In March 2012 the debut album Mårran was released in Sweden on S-Rock Records produced and mixed by Max Lorentz.

The songs on the album are:
1. Än sen (Rough English translation: "So What")
2. Folkvisa från Helvetet (Rough English translation: "Folk Ballad From Hell")
3. Syster Blå (Trollpolska från Älvdalen) Rough English translation: "Sister Blue (Goblin Dance From Älvdalen")
4. Gärdesbrud (Rough English translation: "Woodstock Girl")
5. Del av mitt liv (Rough English translation: "Part Of My Life")
6. Dina ögon är blå (Rough English translation: "Your Eyes Are Blue")
7. Tänk om (Rough English translation: "What If" or "Think Again")
8. Sockerflicka (Rough English translation: "Sugar Lady")
9. Med Lena (Rough English translation: "With Lena")
10. Ensamma stränder (Rough English translation: "Lonely Shores")
11. Gånglåt från Zinken (Rough English translation: "Marching Tune From Zinken")

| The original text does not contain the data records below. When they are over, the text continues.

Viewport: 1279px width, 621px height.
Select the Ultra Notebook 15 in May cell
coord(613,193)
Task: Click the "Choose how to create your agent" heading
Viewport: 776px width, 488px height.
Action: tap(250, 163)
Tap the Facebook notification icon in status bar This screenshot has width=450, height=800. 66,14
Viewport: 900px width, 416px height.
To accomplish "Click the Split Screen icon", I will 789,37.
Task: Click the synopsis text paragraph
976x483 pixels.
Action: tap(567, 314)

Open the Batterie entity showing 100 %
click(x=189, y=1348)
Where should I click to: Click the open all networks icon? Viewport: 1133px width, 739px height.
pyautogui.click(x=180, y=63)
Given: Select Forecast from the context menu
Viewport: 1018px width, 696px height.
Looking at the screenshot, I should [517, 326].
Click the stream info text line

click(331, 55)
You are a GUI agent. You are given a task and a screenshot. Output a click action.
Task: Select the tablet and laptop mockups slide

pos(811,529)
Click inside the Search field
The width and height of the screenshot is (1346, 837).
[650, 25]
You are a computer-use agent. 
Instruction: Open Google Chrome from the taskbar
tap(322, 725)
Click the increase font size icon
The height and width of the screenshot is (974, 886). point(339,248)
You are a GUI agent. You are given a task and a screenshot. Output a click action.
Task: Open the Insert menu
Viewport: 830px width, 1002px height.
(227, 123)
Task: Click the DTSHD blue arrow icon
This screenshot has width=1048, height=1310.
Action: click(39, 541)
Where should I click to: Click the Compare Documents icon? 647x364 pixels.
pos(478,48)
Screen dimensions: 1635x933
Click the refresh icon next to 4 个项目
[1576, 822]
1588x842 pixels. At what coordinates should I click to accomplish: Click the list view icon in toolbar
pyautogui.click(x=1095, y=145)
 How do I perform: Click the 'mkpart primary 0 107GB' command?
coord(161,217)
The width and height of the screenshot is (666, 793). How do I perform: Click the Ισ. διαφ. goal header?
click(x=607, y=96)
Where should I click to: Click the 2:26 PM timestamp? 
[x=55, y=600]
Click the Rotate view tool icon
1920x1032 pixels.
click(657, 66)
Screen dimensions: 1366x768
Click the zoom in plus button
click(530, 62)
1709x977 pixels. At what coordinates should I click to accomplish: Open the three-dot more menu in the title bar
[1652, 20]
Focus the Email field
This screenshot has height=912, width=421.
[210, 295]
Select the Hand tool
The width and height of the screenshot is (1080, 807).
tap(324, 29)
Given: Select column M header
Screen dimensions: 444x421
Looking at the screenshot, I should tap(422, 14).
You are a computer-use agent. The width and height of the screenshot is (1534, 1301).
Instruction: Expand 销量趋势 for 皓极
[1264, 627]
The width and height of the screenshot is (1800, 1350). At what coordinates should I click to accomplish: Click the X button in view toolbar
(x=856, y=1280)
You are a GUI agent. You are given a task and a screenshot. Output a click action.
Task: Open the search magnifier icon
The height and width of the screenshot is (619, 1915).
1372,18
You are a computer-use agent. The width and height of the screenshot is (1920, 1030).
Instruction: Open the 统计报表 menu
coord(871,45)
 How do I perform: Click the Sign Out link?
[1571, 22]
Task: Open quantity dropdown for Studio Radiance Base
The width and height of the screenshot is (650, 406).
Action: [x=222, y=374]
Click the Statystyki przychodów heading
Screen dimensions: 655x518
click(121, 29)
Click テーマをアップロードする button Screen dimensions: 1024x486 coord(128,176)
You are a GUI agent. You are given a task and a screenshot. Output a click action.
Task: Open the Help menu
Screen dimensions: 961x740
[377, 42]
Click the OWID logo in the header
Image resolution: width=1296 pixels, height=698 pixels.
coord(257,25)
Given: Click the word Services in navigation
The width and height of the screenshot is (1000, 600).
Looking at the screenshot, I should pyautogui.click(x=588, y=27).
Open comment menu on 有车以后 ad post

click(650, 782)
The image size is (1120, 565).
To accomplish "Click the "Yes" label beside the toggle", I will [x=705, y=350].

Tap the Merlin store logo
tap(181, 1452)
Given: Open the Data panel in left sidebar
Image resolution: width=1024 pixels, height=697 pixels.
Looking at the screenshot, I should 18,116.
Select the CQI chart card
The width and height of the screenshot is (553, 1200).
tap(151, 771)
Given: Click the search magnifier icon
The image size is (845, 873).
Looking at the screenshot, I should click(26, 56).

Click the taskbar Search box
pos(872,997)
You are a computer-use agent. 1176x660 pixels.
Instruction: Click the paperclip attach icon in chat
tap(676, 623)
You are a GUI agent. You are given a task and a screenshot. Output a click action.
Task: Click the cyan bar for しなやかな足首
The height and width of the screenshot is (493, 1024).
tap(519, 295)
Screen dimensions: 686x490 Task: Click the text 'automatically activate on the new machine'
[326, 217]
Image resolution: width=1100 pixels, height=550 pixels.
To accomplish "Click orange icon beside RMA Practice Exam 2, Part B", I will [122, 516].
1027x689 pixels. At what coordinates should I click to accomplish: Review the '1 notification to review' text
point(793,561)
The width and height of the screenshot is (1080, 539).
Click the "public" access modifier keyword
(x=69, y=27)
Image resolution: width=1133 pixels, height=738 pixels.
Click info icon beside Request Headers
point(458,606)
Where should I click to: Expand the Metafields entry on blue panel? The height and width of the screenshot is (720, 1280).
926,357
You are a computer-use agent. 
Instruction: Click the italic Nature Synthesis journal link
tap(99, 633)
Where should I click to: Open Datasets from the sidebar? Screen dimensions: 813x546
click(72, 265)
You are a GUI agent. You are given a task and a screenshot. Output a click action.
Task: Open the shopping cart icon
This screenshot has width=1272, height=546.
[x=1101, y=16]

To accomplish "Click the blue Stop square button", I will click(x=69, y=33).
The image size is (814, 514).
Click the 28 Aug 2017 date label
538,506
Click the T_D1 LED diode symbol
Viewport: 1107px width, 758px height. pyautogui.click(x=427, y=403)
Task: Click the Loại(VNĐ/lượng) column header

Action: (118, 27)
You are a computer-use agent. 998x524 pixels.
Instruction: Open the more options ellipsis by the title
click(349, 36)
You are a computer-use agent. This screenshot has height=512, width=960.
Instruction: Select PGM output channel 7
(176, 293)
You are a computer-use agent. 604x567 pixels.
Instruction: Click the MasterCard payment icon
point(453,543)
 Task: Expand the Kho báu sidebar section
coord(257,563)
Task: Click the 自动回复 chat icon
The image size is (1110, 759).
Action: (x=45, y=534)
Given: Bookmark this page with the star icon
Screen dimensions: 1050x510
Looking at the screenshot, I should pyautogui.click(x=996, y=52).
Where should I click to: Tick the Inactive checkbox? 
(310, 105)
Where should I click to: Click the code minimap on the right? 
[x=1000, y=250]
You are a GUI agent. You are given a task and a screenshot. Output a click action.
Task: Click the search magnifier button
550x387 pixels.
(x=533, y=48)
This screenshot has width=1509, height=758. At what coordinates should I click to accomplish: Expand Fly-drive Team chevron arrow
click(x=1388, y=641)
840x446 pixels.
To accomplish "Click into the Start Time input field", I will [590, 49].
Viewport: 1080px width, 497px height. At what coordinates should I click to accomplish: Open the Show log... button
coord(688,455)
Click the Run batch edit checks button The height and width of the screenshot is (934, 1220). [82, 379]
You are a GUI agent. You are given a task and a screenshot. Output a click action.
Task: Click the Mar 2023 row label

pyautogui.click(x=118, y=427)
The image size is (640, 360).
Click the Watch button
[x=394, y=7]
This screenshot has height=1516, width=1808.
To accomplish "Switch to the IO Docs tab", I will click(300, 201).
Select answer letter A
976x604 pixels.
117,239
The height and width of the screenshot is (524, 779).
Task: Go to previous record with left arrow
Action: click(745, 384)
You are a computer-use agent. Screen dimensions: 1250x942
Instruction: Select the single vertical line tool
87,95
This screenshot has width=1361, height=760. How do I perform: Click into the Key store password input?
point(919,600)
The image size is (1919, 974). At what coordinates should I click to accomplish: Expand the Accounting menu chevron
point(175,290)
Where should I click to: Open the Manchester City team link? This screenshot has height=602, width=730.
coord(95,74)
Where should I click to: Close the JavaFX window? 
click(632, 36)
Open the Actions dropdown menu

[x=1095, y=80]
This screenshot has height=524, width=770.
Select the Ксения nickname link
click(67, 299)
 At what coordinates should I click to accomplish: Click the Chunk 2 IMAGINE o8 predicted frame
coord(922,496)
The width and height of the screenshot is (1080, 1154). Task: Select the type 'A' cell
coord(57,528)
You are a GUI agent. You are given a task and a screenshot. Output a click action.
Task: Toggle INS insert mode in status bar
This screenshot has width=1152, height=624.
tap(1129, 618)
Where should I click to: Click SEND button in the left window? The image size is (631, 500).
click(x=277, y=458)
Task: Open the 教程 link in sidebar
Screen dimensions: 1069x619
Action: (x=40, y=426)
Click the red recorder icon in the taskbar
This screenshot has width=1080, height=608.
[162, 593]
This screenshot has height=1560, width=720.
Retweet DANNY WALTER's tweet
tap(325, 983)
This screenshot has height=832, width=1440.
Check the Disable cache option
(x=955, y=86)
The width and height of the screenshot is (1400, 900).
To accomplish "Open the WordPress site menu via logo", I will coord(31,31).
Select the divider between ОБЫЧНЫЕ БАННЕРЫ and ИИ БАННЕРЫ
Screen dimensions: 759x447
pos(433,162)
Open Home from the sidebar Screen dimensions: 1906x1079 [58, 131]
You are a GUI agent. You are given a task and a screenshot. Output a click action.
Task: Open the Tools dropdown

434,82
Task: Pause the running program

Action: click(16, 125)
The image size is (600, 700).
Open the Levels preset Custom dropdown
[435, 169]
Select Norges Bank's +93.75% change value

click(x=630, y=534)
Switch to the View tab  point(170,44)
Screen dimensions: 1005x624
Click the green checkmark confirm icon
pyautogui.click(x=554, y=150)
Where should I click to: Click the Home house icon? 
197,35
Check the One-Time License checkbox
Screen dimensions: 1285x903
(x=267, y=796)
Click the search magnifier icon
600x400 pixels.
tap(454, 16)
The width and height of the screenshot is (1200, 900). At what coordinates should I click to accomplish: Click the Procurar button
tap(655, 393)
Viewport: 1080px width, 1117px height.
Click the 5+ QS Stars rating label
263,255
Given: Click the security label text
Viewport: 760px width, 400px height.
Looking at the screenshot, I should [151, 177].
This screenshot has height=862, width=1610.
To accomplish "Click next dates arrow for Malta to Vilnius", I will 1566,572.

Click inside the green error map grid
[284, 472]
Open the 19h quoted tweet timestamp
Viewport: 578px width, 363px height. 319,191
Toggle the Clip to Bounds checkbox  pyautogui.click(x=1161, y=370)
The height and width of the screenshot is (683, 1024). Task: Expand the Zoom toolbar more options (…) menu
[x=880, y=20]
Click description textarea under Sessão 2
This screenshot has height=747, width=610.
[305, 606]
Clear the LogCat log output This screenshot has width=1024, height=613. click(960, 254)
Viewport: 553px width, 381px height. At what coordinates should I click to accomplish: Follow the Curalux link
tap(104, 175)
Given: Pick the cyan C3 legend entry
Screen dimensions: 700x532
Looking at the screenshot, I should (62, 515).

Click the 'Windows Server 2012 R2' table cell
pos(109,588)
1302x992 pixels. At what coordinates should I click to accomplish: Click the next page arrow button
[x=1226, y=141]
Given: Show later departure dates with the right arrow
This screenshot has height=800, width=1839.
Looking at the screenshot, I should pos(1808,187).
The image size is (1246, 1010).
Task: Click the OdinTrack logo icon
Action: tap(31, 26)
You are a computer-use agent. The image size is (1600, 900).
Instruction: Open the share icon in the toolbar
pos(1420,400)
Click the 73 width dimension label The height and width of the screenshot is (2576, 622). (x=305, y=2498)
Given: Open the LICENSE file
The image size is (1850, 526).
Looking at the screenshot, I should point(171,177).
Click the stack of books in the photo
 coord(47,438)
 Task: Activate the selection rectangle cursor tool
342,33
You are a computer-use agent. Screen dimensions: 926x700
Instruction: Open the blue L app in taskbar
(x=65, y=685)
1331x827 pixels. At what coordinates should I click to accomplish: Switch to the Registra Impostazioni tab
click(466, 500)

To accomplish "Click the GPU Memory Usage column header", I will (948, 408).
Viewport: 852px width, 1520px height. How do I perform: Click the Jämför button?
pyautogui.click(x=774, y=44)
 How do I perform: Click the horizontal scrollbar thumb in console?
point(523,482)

The album got rave reviews in Sweden and an English version is planned for 2013.

Mårran made their first tour in November 2011 and their second in March 2012.

On November 16, 2012 Mårran released their second album Mårran 2 in Sweden on S-Rock Records produced and mixed by Max Lorentz.
The album got ever better reviews in the Swedish press.

The songs on the album are:
1. Arm i arm (Music-Mårran/Lyrics-Lorentz) (Rough English translation: "Arm in Arm" or "In Arms")
2. Kom in i min värld (Music-Mårran/Lyrics-Lorentz) (Rough English translation: "Come Into My World")
3. Sömngångarland (Music-Mårran/Lyrics-Lorentz) (Rough English translation: "Sleep-walker Land")
4. Allt försent (Music-Mårran/Lyrics-Lorentz) (Rough English translation: "Everything Too Late")
5. Perukvisa (Music-Mårran/Lyrics-Binge) (Rough English translation: "Wig Song")
6. Gråtbäck (Aldrig nu och aldrig mer) (Music-Mårran/Lyrics-Lorentz) (Rough English translation: "Crying Creek - Never Now or Never Ever")
7. Blues för Elle (Music-Mårran/Lyrics-Binge) (Rough English translation: "Blues for Elle")
8. Din religion (Music-Mårran/Lyrics-Lorentz) (Rough English translation: "Your Religion")
9. Roadie (Music-Mårran/Lyrics-Edman) (Rough English translation: "Roadie")
10. Illern (Music-Mårran/Lyrics-Edman-Lorentz) (Rough English translation: "The Ferret")
11. Samma sång igen (Music-Mårran/Lyrics-Lorentz) (Rough English translation: "The Same Song Again")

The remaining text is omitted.